Covida

Vicente Molina Foix, Premio Nacional de Narrativa 2007, hablará mañana en  el MEH sobre literatura y su último libro

 No es otra forma femenina de Covid sino un tipo de convivencia que he estado practicando desde hace cosa de un año. Llegaron sin darse a conocer, y los primeros días iban con discreción, quizá porque nosotros estábamos entonces a todas horas pegados al televisor y la prensa, con guantes en las manos y antifaz en la cara. Pero fueron ganando confianza, y terreno, hasta que la lascivia, que no sabe callar, les delató. No voy aquí a jactarme de ornitólogo, pero sí me tengo por fisonomista. Una tarde de tedio, después de fijarme mucho, caí en la cuenta de que la pareja era siempre la misma, sin alterne: unos enamorados colombófilos que habían elegido mi terracita como nido okupa; de edad indefinida y sexo indescifrable, aunque procrearon más de una vez en el largo encierro y fueron buenos padres con sus huevecillos. Quizá todas las palomas felices se parecen.

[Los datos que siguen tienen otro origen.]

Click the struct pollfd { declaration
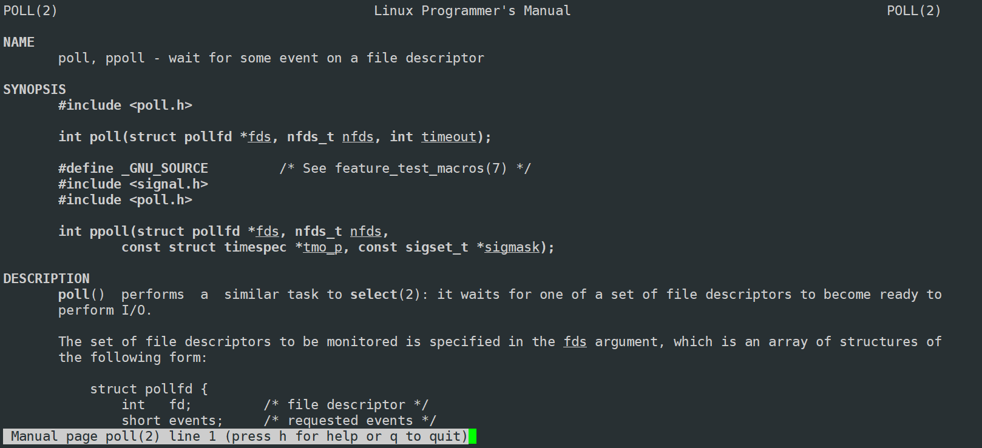The width and height of the screenshot is (982, 448). (149, 389)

Sus jolgorios ruidosos no eran lo más molesto. Al fin y al cabo uno ha sido también joven, y ha hecho sus pinitos en las onomatopeyas del amor. Pero es que me dejaban la barandilla hecha un asco, cada mañana, pues además de refocilarse a las claras, lo refrendaban con sus secreciones. Así que tomé medidas de expulsión, fracasadas hasta que la dueña de una droguería me aconsejó que me dejara de pinchos, mallas o sprays repelentes: a las palomas les arredra el agua. Mis pequeños lagos artificiales les sorprendieron, es cierto, pero no son tontas: se bebieron el agua y destrozaron los lebrillos de plástico a picotazos. Pensé en Los pájaros de Hitchcock. Y ahora he sabido por el telediario que en la vida real de las personas más castigadas por la pandemia se impone el nesting y el coliving, miserias sociales que en inglés suenan sexy, sin ser otra cosa que estar preso en casa como en un nido y vivir amontonados en el poco espacio que la pobreza impone.